Impact of matrix-fracture interactions on coal permeability: Model development and analysis

In this study, we develop a new permeability model that incorporates the matrix-fracture interactions. In addition, a newly defined internal swelling coefficient (f) has been introduced to quantify the contribution of adsorption-induced matrix deformation to fracture aperture and coal permeability. The model is independent of the boundary conditions and has been verified with the data tested under the conditions of uniaxial strain, constant external stress, constant effective stress, and constant pore pressure. Besides, a comparison between the commonly used models and our model shows that our model can cover most of the variation trends of the other models. The influencing factors and the mechanisms controlling the internal swelling coefficient have been comprehensively discussed.
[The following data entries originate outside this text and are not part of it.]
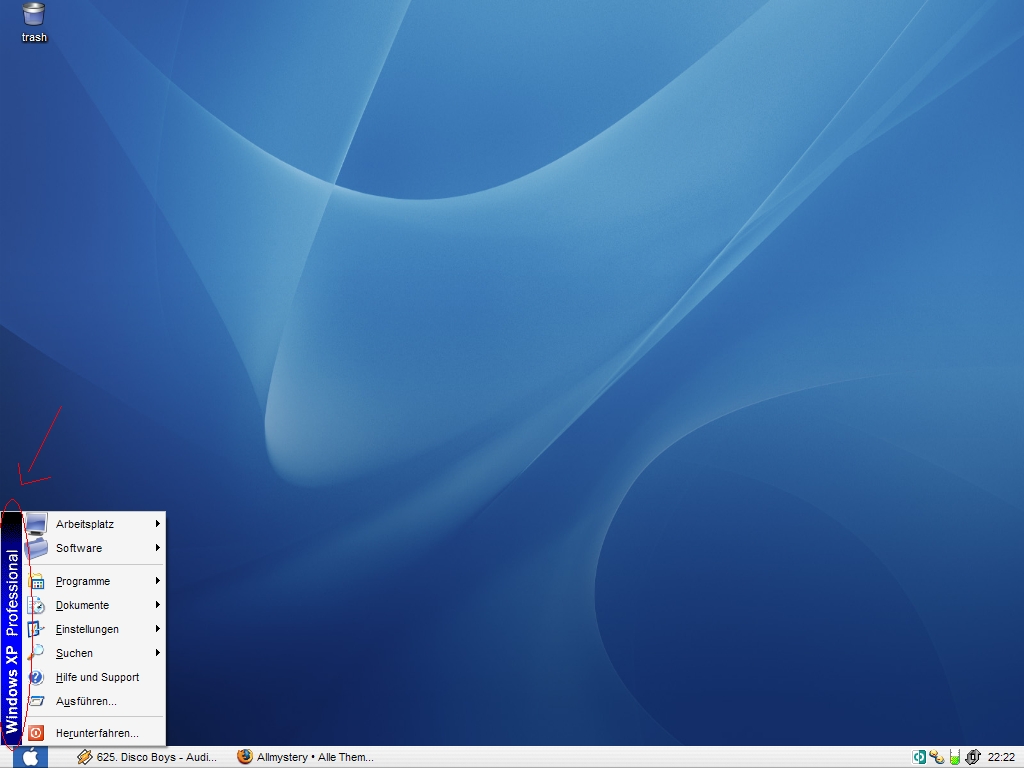The image size is (1024, 768).
Task: Select Ausführen... from the start menu
Action: pyautogui.click(x=86, y=701)
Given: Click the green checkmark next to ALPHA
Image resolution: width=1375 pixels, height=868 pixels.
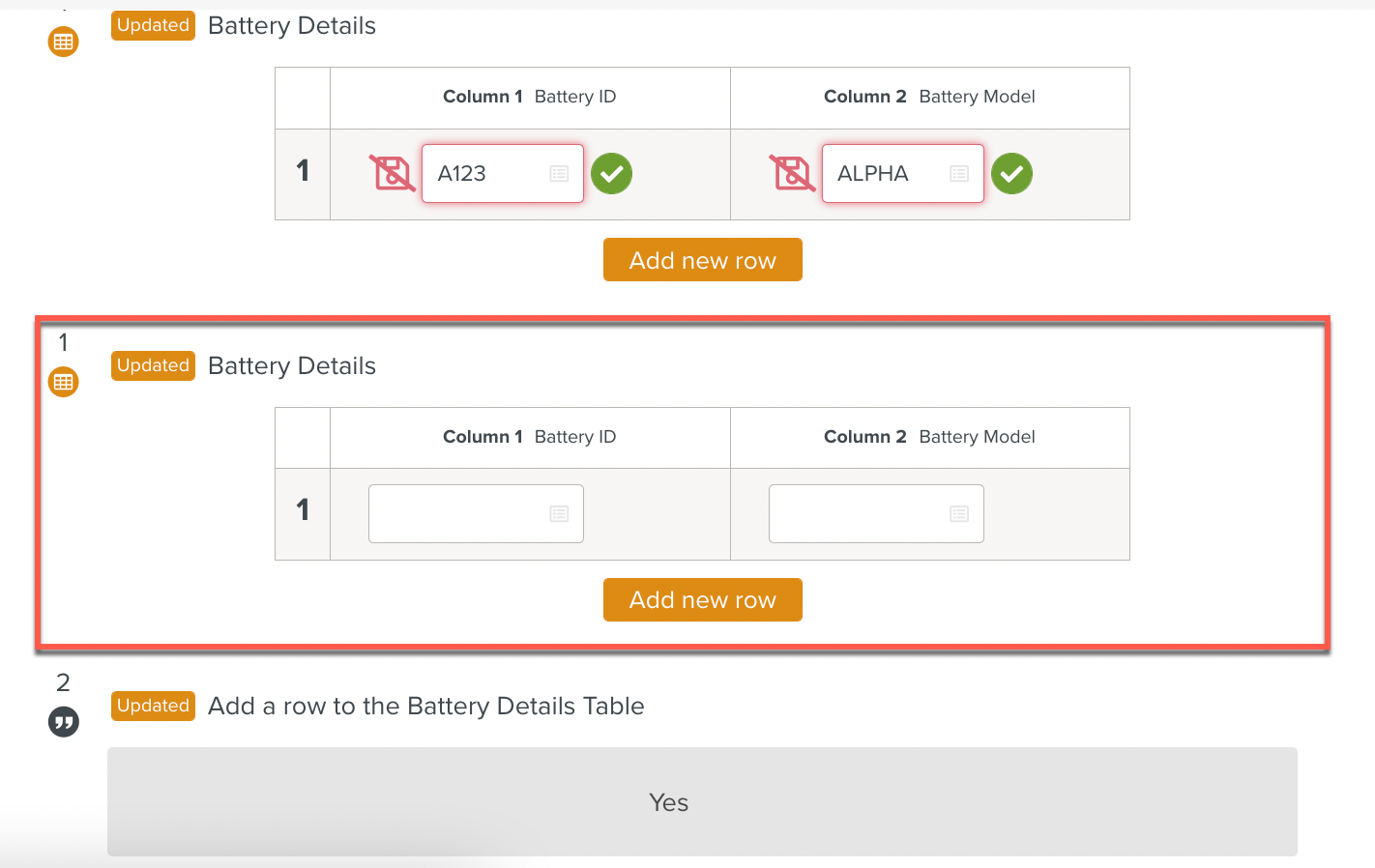Looking at the screenshot, I should point(1011,174).
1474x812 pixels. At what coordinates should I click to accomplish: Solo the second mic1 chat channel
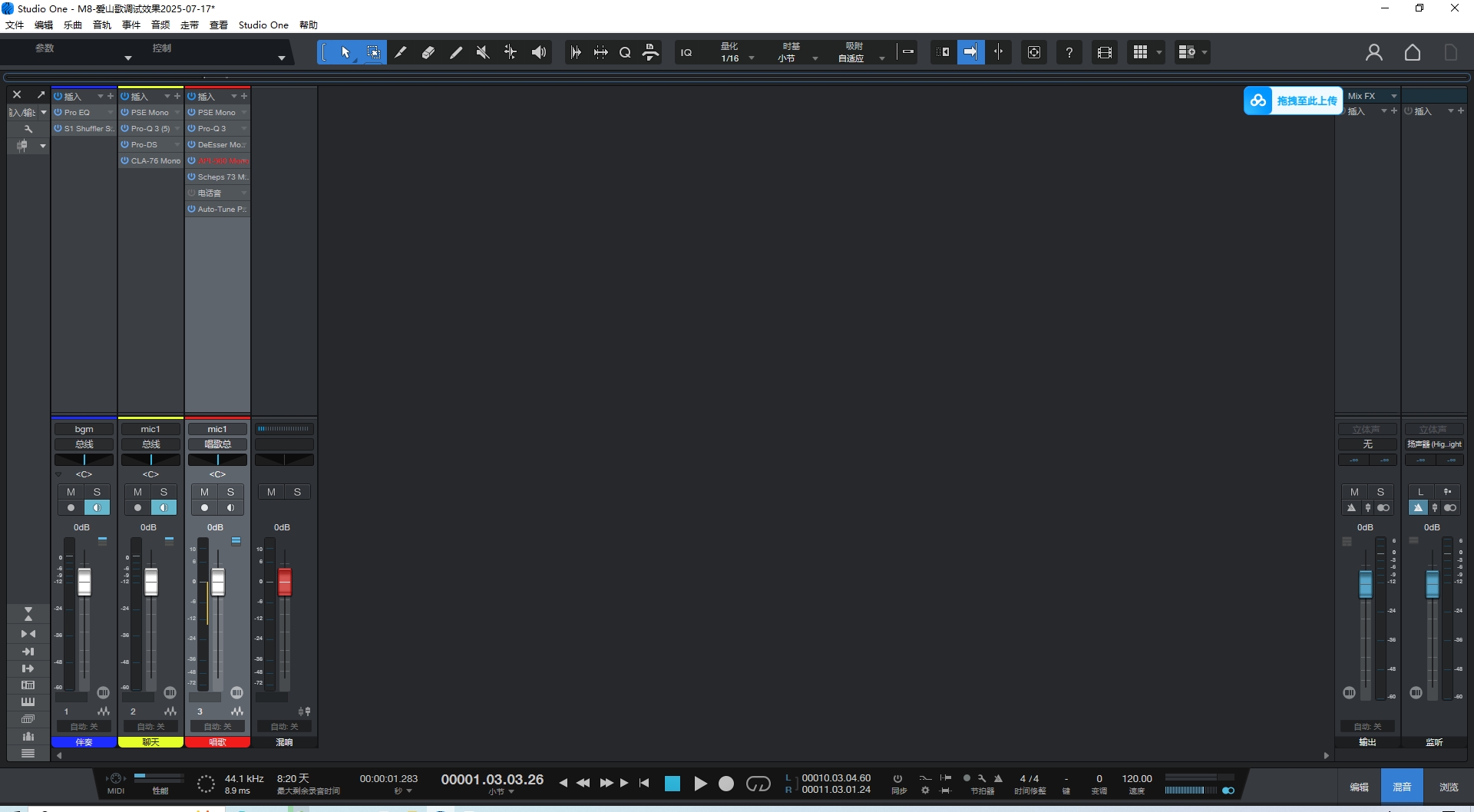[164, 492]
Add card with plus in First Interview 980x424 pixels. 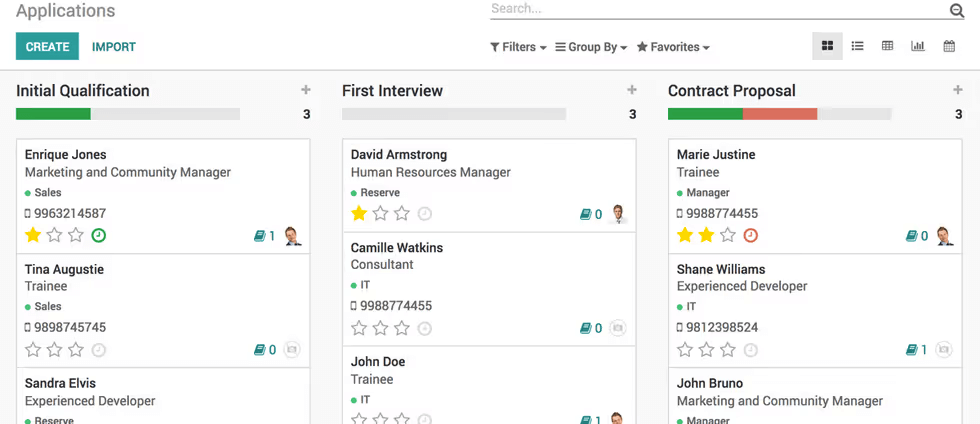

The results show that under the conditions of uniaxial strain and constant effective stress, f shows a downward trend with a reduction of the pore pressure, whereas under the constant external stress condition, f presents an opposite variation trend. The gas type has an effect on the internal swelling coefficient and f decreases in the order of N2, CH4, and CO2. In addition, the coal type also affects the internal swelling coefficient. All the factors indirectly affect the internal swelling coefficient by changing the effective stress and adsorption-induced matrix deformation. We have also investigated the controlling mechanism of the internal swelling coefficient on permeability, which indicated that the permeability shows an opposite variation trend with the internal swelling coefficient. It is suggested that the internal swelling coefficient can be set as a value in the range of 0-0.2 for the prediction of coal seam permeability during CBM recovery and CO2 geological sequestration.